Default: Mozilla/5.0 (Macintosh; Intel Mac OS X 10_15_7) AppleWebKit/537.36 (KHTML, like Gecko) Chrome/103.0.0.0 Safari/537.36
client.autoScrollToBottom : boolean
If true and client is puppeteer, every page will be scrolled to the bottom before rendered.
Default: true
client.retryDelay : number
Configures how many seconds the client will wait between different requests.
Default: 5
client.timeoutSeconds : number
Configures the timeout of the client, in seconds. Default: 10
client.beforeRequest : (htmlRequest: HttpRequest) => HttpRequest
Function which allows to modify the url or the headers before performing the request. Useful to add authentication headers or change the URL for a proxy one.
Default: undefined
Example
{
client.beforeRequest: (request: HttpRequest): HttpRequest => {
const proxyUrl = `http://www.myproxy.com?url=${request.url}`;
const requestHeaders = request.headers;
requestHeaders.Authorization = 'JWT ...';
return {
url: proxyUrl,
headers: requestHeaders,
};
}
}
Discovery configuration
discovery.allowedDomains : string[]
Whitelist of domains to crawl. Default: Same domains that entryUrls
discovery.allowedPath : string[]
How to use this configuration:
- If url contains any of the strings of allowedPath, url will be crawled.

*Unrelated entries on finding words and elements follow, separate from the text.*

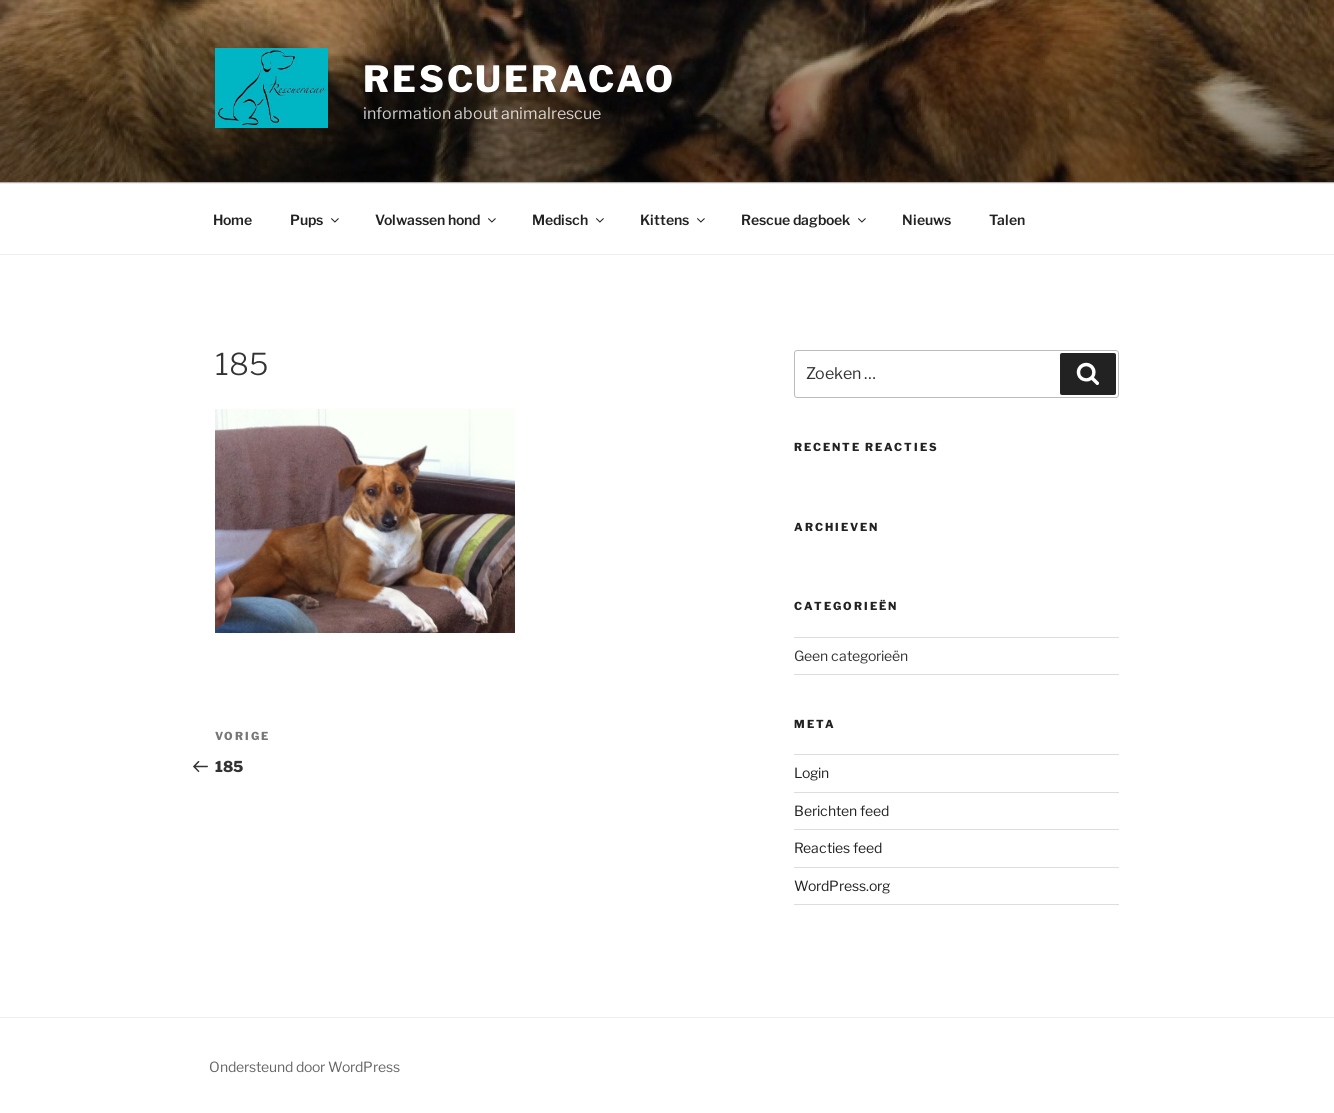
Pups (316, 219)
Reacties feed (838, 847)
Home (232, 219)
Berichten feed (841, 810)
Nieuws (926, 219)
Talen (1007, 219)
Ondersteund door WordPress (304, 1066)
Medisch (569, 219)
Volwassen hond (437, 219)
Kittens (674, 219)
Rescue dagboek (805, 219)
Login (811, 772)
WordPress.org (842, 885)
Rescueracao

- If url matches the regex of any of the allowedPath, url will be crawled.
Default: ['.*']
Example
{
discovery.allowedPath: ["/amsterdam", "houses-to-rent", "house-[A-Z]+"]
}
discovery.removeQueryParams : boolean
If true, it will trim the query parameters from the urls to discover. Default: false
discovery.onLinksDiscovered : (response: HtmlResponse, links: string[]) => string[]
Function that can be used to remove / add links to crawl. Default: undefined
Example
{
discovery.onLinksDiscovered: (htmlResponse: HtmlResponse, links: string[]) => {
links.push('https://mycustomurl.com');
// We can use htmlResponse.$ to find links by css selectors.
return links;
}
}
Examples
You can check some examples in the examples folder.
Roadmap
Features to be implemented:
- Store status and data in MongoDB.
- Create more examples.
- Add mode to retry errors.
- Increase unit tests coverage.
Contributors
Main contributor: Juan Roldan
The Nodescrapy project welcomes all constructive contributions. Contributions take many forms, from code for bug fixes and enhancements, to additions and fixes to documentation, additional tests, triaging incoming pull requests and issues, and more!